A recent discovery has highlighted, yet again, just how poorly we know what lives around our coasts – some within sight of our major cities – especially among rocky reefs. Te Papa’s fish expert Andrew Stewart introduces us to the polkadot triplefin.
In 2009 and 2011, NIWA’s RV Tangaroa undertook a series of surveys around the coast of New Zealand to sample the shelf to about 200 m depth to gain an understanding of the fauna there.
NIWA’s sampling included small, robust rock dredges hauled over rough, rocky sea bed, and a number of rare fish species were caught, including new records for NZ EEZ, and some new to science – including the polkadot triplefin, Ruanoho sp. (see photo).

Teeny weeny yellow polka dots
This is a pretty little fish with distinctive bright yellow spots over the head and gills, and narrow, bright yellow lines over its dorsal, caudal and anal fins. Mature males develop a dusky charcoal hue, typical of others in the family. Maximum size is 75 mm total length. Currently, it is known from just six specimens caught at 108–216 m depth, off North Cape to Rakiura/Stewart Island and is being described by Andrew Stewart (Te Papa) and Prof. Kendall Clements (Auckland University).
Its discovery has come as a surprise, because it belongs to a genus with species only found in very shallow water – less than 35 m deep.

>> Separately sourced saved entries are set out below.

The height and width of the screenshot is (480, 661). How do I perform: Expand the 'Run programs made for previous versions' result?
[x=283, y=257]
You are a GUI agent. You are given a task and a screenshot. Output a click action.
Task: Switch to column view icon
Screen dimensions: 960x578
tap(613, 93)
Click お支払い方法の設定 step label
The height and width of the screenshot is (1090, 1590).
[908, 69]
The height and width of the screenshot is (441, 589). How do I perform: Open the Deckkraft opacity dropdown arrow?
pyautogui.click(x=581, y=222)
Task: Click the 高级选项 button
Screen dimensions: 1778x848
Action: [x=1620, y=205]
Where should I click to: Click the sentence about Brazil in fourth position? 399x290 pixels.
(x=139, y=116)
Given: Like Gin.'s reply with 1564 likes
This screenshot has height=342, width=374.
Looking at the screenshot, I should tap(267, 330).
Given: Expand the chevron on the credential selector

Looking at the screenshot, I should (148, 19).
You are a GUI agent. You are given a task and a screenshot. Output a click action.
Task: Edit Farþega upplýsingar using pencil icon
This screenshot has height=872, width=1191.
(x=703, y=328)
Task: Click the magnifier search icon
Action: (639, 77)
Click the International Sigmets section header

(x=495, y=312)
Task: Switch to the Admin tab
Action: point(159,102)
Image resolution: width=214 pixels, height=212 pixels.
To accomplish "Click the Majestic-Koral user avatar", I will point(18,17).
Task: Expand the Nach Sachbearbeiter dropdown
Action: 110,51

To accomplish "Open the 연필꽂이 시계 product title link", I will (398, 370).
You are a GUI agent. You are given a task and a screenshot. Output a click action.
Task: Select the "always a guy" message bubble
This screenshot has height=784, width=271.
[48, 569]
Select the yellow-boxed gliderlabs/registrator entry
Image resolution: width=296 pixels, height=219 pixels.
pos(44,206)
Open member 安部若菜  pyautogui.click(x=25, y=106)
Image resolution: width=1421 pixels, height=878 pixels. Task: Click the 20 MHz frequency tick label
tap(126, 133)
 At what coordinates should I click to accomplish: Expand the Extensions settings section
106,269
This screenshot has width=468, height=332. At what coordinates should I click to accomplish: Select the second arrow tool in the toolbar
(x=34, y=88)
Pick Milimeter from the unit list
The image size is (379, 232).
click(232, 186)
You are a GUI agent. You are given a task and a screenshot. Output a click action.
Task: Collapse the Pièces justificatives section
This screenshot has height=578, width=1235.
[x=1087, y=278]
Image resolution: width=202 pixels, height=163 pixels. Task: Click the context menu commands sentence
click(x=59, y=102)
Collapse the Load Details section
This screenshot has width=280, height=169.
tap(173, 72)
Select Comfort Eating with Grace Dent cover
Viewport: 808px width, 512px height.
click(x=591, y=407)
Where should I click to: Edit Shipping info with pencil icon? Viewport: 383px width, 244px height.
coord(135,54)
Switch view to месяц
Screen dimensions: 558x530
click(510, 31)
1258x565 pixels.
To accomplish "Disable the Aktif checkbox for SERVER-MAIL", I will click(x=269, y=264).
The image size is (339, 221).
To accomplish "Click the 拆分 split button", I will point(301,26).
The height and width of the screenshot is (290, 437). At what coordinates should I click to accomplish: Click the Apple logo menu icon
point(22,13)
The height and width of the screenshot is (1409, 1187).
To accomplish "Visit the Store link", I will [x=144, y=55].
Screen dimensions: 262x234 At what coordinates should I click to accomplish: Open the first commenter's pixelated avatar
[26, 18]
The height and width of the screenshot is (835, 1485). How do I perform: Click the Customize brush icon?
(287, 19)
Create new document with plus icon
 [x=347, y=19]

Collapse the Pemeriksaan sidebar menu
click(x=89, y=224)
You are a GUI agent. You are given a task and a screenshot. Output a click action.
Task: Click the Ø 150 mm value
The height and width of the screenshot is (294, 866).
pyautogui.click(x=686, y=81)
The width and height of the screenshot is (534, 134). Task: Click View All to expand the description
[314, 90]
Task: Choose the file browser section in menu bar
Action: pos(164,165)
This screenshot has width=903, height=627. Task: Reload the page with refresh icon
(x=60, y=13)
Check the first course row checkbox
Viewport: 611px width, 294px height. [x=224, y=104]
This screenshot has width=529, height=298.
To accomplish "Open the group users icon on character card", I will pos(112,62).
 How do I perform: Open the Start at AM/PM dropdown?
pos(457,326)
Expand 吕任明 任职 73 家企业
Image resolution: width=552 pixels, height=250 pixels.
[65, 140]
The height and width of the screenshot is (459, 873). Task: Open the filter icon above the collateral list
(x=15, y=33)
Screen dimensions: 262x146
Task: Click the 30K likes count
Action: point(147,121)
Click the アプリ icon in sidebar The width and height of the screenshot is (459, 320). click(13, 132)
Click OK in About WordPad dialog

We are currently awaiting the genetic analysis being done by a former student of Kendall’s who is in Denmark. He is recovering from having had Covid-19 so it might take a few months. In the meantime, we continue to ponder the possible conditions that cause this fish to evolve from its sister species R decemdigitatus, the longfinned triplefin and R. whero, the spectacled triplefin.
Cycles of Pliocene-Pleistocene ice ages (from about 5 million years ago to about 12 thousand years ago), with associated large rises and falls of sea levels, coupled with our long geographic isolation, and emergence of New Zealand from the sea, have rapidly driven the evolution and radiation of triplefins.
As a result, New Zealand has the most diverse triplefin fauna in the world: 12 genera (10 endemic), and 27 species (all endemic) – about one-sixth of the global total. These include the deepest living species – 110 m to 500 m depth, and this new discovery increases the ‘deep-water’ species to five.